Elena se levantó temprano en la mañana y corrió a la consulta para abrirla antes de tiempo. Estaba obsesionada con su nueva empresa. Pasó de realizar un promedio de sesenta ultrasonidos al día a poco más de cien. Todos con la mayor profesionalidad posible, pero siempre con la agenda secreta de descubrir a Dios dentro de uno de ellos. No discriminaba a aquellos de almas turbias de los portadores de seres celestiales, a fin de cuentas, su marido tenía razón respecto a Dios. Con cada uno de ellos hablaba. A veces se dirigía a sus almas o ángeles directamente. Sus pacientes respondían, sin embargo no era las respuestas que ella necesitaba.

Pasó el tiempo y aunque no cesó en su empeño, sí perdió el ímpetu inicial. No obstante, aquel esfuerzo le valió para ser promovida a la dirección del hospital y ganar diversos premios y reconocimientos a nivel internacional. Creó varios procedimientos de diagnósticos “increíblemente revolucionarios para su tiempo”, como decían algunos diarios científicos. Impartió clases magistrales alrededor del mundo y consiguió publicar varios libros muy solicitados entre sus colegas.

Siguió investigando en cada oportunidad que tenía, y supo cosas de las almas, ángeles y personas, que ni ellos mismo conocían. Aprendió a distinguir en ellas sus más profundos secretos y profetizar los más increíbles y ciertos futuros en base a sus lecturas. Por supuesto, siempre pensando en el bien de su paciente. Llegó a identificar las almas por su tono, calor, composición y luz, hasta el punto en que en más de una ocasión, incluso, después de jubilada, logró unir a varios pares de mitades de almas, separadas desde el inicio de los tiempos.

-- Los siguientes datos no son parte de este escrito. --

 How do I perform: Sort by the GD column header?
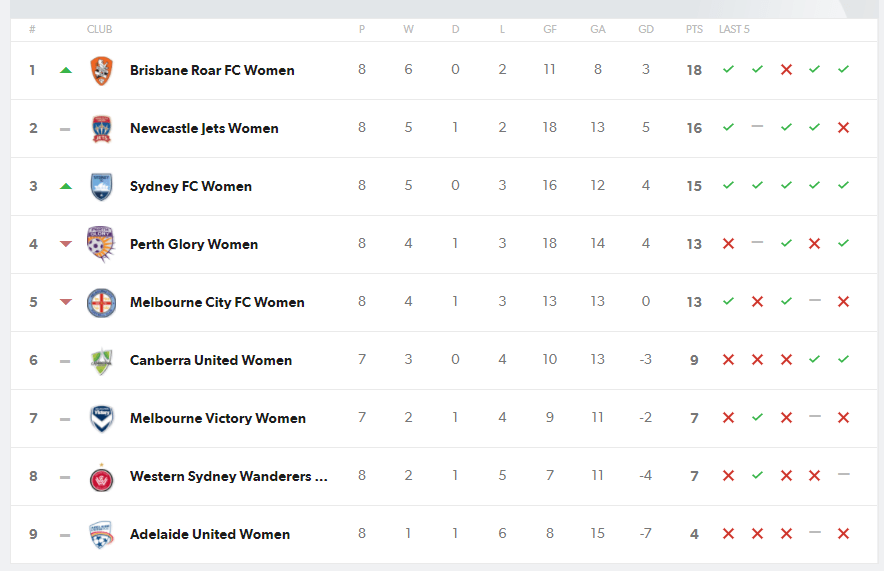(x=646, y=29)
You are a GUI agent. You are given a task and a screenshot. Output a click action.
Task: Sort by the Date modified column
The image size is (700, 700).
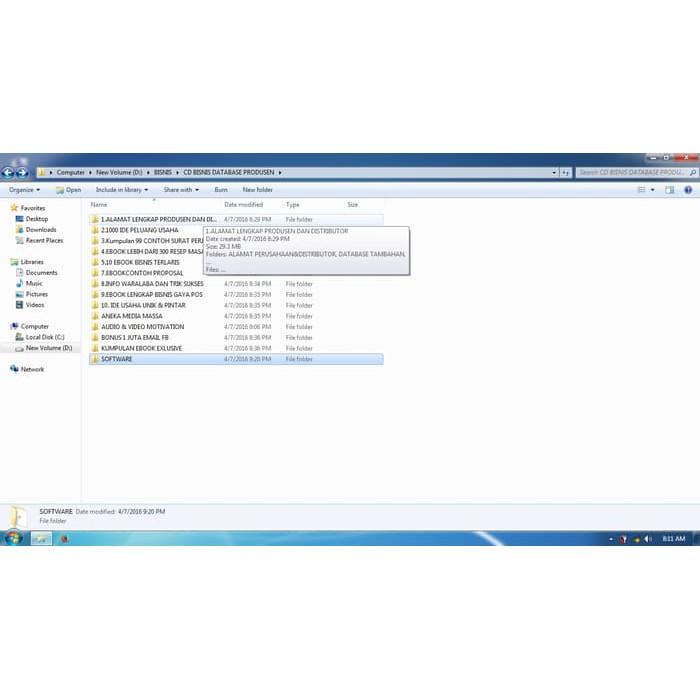243,205
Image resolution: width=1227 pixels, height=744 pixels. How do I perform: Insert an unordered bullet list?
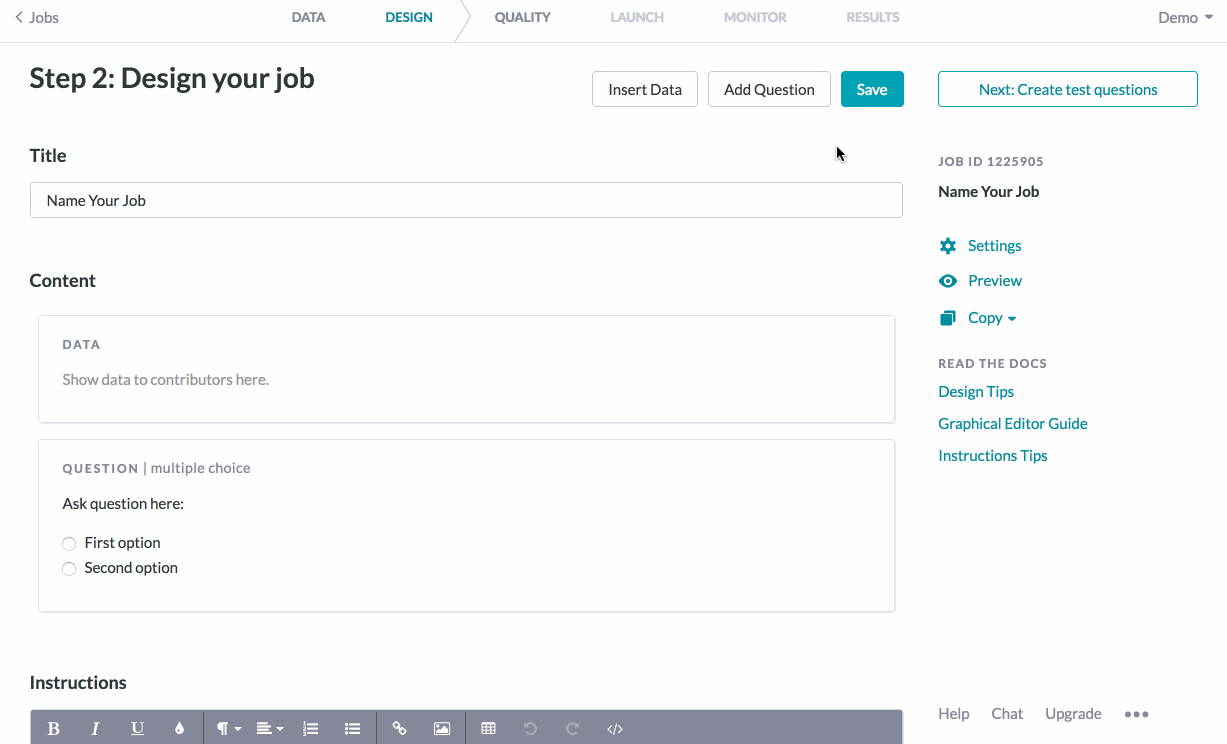click(352, 729)
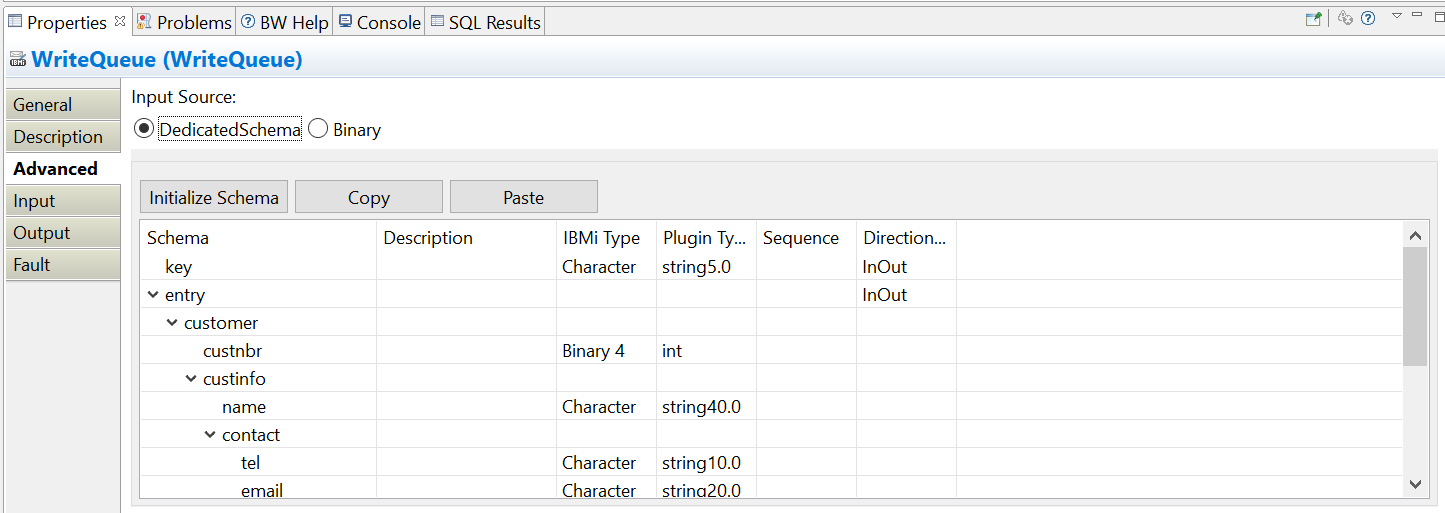Click the Problems tab icon

144,21
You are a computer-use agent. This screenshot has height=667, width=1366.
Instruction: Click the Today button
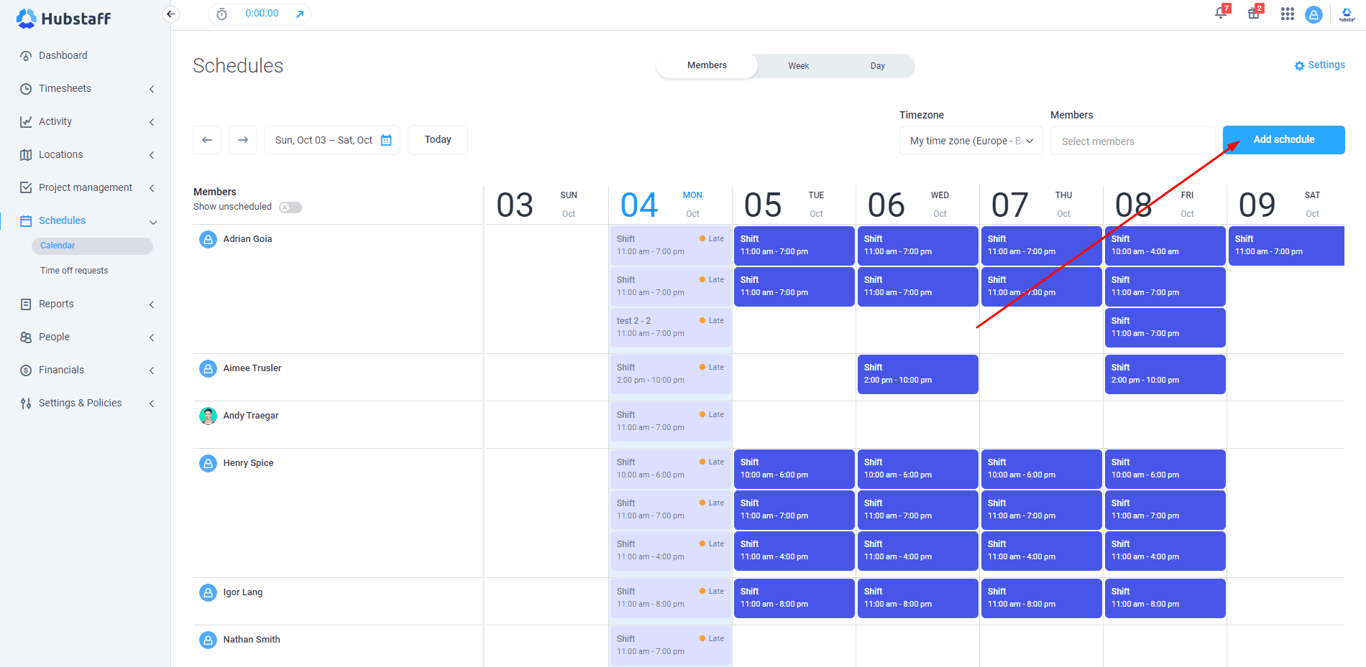[x=437, y=139]
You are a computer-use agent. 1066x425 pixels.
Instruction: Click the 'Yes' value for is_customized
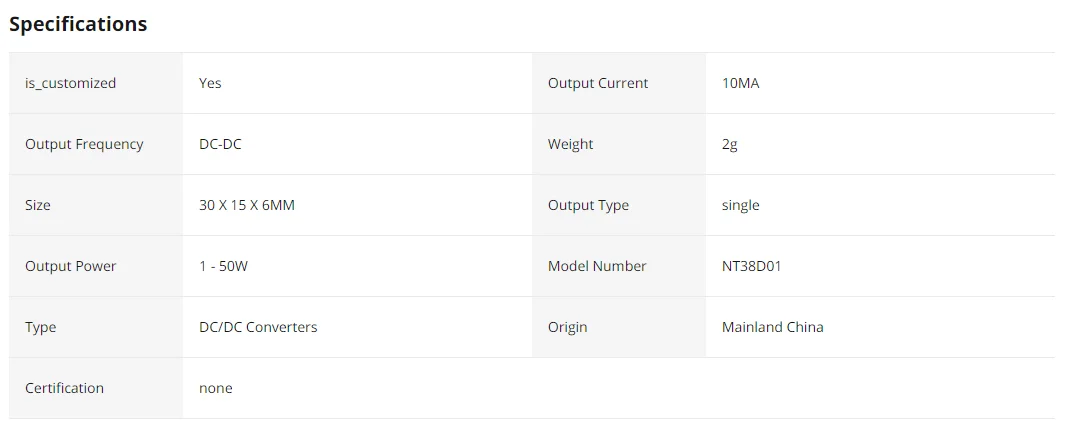click(210, 83)
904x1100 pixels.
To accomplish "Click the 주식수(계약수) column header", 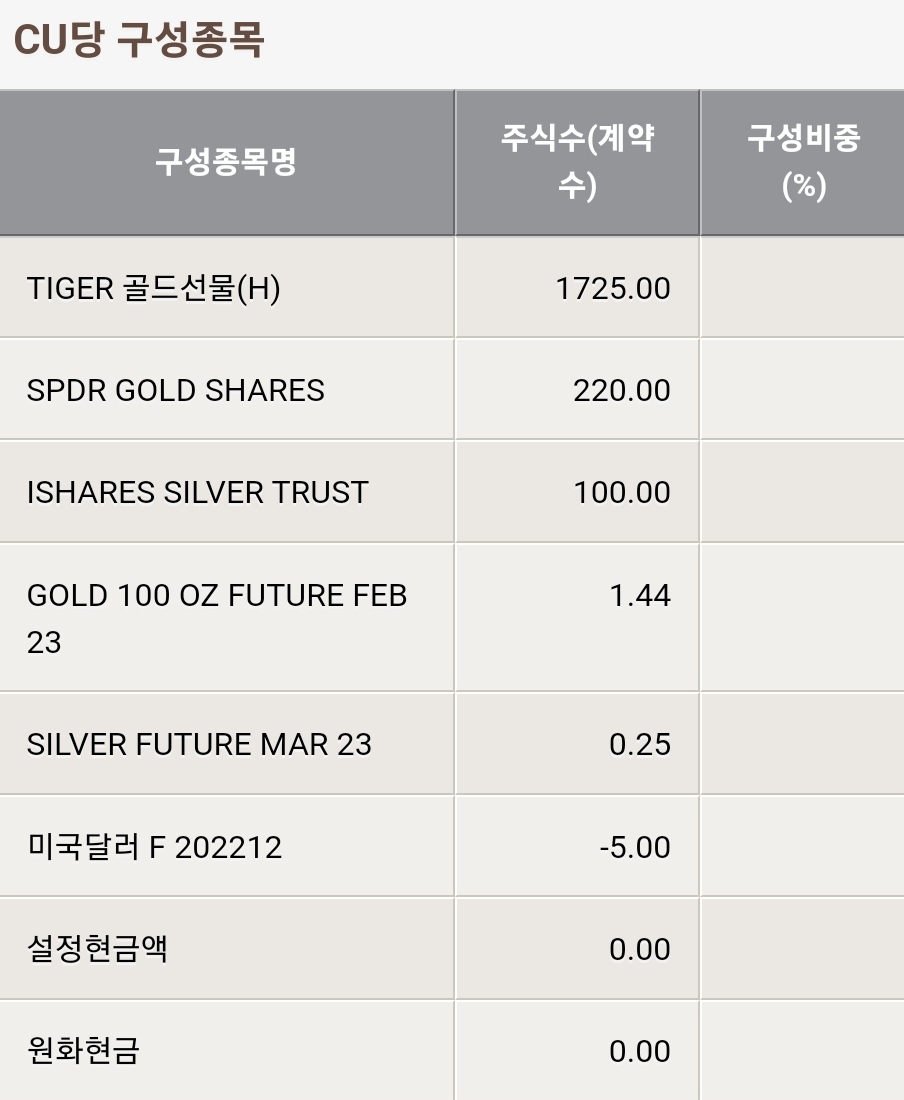I will point(577,162).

Y ese era su objetivo en la vida, ella lo supo muchísimos años atrás. Lo pudo leer en lo profundo de su alma y en los ojos de su ángel. Su trabajo era ayudar a las personas a su alrededor, ser la luz de la esperanza en un mundo oscuro y lleno de manchas. Sin embargo nunca logró en vida ver lo que buscaba desde el inicio. Sabía que nunca lo haría, sin embargo, no cesó en su empeño, porque esas ansias de superación, esa sed de conocimiento, fue la que la hizo ser mejor cada día de su existencia, hasta el último de ellos. Esa fue la razón por la que fue la mejor de las madres, hijas, esposa, hermana y amiga. Por eso se ganó su puesto a mi lado. Sabía que el día que lograra verme, dejaría de ser quien fue y se apartaría de su destino. Por esa razón, es que me le hacía invisible ante sus ojos. Ahora, nunca más tendré que hacerlo.